Document extract:

Angus Calder, one of Scotland's most distinguished intellectuals, died yesterday in Edinburgh just weeks after being diagnosed with lung cancer.

Calder, 66, was a historian, poet, essayist, editor and political commentator whose influence was felt across the board in Scottish artistic and cultural life.

Born in Surrey in 1942, the son of Scottish journalist and peace activist Baron Ritchie-Calder, he studied English literature at Cambridge. In 1969 he published The People's War: Britain 1939-1945, the work that made his name. A brilliantly vivid piece of social history, looking at the way the Second World War affected ordinary people, it has never been out of print.

Calder met his first wife, writer Jenni Calder, at Cambridge. He moved to Scotland in 1971 and for 14 years was a lecturer at the Open University, where he is remembered as a charismatic and inspirational teacher.

Tom Devine, professor of Scottish history and palaeo-graphy at Edinburgh University, said yesterday: "In my own field he was a major figure but his creativity and contribution was much deeper than that. He was in a literary sense a renaissance man: his work covered poetry, editing and fiction."

Calder is survived by his first and second wives, Jenni and Kate, and by four children, a son and two daughters by his first marriage, and a son from his second.

Data extracts:
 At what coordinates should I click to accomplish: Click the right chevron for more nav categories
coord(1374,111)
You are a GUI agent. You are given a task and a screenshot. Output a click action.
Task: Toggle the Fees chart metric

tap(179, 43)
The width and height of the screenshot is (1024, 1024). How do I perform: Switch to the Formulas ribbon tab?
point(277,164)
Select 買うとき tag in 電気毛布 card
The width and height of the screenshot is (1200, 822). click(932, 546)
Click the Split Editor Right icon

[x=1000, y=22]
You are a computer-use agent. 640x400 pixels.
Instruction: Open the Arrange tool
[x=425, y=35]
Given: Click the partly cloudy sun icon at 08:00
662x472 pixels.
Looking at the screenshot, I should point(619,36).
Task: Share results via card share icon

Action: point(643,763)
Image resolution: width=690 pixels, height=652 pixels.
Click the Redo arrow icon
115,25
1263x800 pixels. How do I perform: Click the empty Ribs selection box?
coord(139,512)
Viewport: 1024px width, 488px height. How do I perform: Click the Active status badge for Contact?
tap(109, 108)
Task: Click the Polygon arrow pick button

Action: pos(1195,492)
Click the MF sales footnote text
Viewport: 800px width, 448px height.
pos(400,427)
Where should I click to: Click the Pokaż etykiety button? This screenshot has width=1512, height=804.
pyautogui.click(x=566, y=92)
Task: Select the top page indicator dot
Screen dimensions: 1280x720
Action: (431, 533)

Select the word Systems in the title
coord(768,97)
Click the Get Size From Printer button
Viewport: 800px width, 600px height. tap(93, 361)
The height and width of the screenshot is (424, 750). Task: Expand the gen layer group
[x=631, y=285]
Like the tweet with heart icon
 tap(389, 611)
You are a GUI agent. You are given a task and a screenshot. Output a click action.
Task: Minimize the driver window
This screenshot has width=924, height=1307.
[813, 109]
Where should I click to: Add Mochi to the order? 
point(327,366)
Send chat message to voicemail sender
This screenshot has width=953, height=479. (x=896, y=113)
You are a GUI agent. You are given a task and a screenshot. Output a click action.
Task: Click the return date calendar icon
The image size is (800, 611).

The task:
Translate this sentence from the text about Angus Calder into Spanish: "He moved to Scotland in 1971 and for 14 years was a lecturer at the Open University, where he is remembered as a charismatic and inspirational teacher." The entries have nothing to do with the text about Angus Calder.

Response:
Se mudó a Escocia en 1971 y durante 14 años fue profesor en la Open University, donde se le recuerda como un docente carismático e inspirador.